Problem statement: What you give back must match the data below character for character.

Data excerpts:
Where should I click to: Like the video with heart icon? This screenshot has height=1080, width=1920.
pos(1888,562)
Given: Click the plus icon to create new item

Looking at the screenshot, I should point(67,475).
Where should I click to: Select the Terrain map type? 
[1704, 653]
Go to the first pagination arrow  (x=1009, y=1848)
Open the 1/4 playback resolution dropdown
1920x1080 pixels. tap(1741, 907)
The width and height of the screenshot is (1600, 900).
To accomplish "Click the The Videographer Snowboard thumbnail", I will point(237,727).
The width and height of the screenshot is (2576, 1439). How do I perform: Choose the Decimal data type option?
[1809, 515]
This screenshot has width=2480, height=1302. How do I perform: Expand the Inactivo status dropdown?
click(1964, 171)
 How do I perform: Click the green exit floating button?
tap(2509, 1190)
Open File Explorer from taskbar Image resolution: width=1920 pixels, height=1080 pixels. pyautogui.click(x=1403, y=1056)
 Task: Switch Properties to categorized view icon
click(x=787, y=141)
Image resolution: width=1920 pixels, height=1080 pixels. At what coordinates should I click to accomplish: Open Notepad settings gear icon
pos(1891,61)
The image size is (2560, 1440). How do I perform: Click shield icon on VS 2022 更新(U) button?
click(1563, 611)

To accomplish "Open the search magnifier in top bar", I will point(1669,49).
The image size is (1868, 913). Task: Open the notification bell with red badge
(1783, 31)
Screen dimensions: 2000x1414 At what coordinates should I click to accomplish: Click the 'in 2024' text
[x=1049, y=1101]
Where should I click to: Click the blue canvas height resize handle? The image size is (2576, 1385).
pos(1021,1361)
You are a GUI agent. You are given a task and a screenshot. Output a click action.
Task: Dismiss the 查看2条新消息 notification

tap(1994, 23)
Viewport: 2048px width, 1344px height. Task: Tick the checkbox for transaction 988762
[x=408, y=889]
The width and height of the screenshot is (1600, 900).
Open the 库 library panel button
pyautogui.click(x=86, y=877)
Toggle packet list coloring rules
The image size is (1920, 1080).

Task answer:
Where should I click to: Like the video with heart icon? This screenshot has height=1080, width=1920.
pos(1888,562)
Given: Click the plus icon to create new item

Looking at the screenshot, I should point(67,475).
Where should I click to: Select the Terrain map type? 
[1704, 653]
Go to the first pagination arrow  (x=1009, y=1848)
Open the 1/4 playback resolution dropdown
1920x1080 pixels. tap(1741, 907)
The width and height of the screenshot is (1600, 900).
To accomplish "Click the The Videographer Snowboard thumbnail", I will point(237,727).
The width and height of the screenshot is (2576, 1439). How do I perform: Choose the Decimal data type option?
[1809, 515]
This screenshot has width=2480, height=1302. How do I perform: Expand the Inactivo status dropdown?
click(1964, 171)
 How do I perform: Click the green exit floating button?
tap(2509, 1190)
Open File Explorer from taskbar Image resolution: width=1920 pixels, height=1080 pixels. pyautogui.click(x=1403, y=1056)
 Task: Switch Properties to categorized view icon
click(x=787, y=141)
Image resolution: width=1920 pixels, height=1080 pixels. At what coordinates should I click to accomplish: Open Notepad settings gear icon
pos(1891,61)
The image size is (2560, 1440). How do I perform: Click shield icon on VS 2022 更新(U) button?
click(1563, 611)

To accomplish "Open the search magnifier in top bar", I will point(1669,49).
The image size is (1868, 913). Task: Open the notification bell with red badge
(1783, 31)
Screen dimensions: 2000x1414 At what coordinates should I click to accomplish: Click the 'in 2024' text
[x=1049, y=1101]
Where should I click to: Click the blue canvas height resize handle? The image size is (2576, 1385).
pos(1021,1361)
You are a GUI agent. You are given a task and a screenshot. Output a click action.
Task: Dismiss the 查看2条新消息 notification

tap(1994, 23)
Viewport: 2048px width, 1344px height. Task: Tick the checkbox for transaction 988762
[x=408, y=889]
The width and height of the screenshot is (1600, 900).
Open the 库 library panel button
pyautogui.click(x=86, y=877)
Toggle packet list coloring rules
The image size is (1920, 1080).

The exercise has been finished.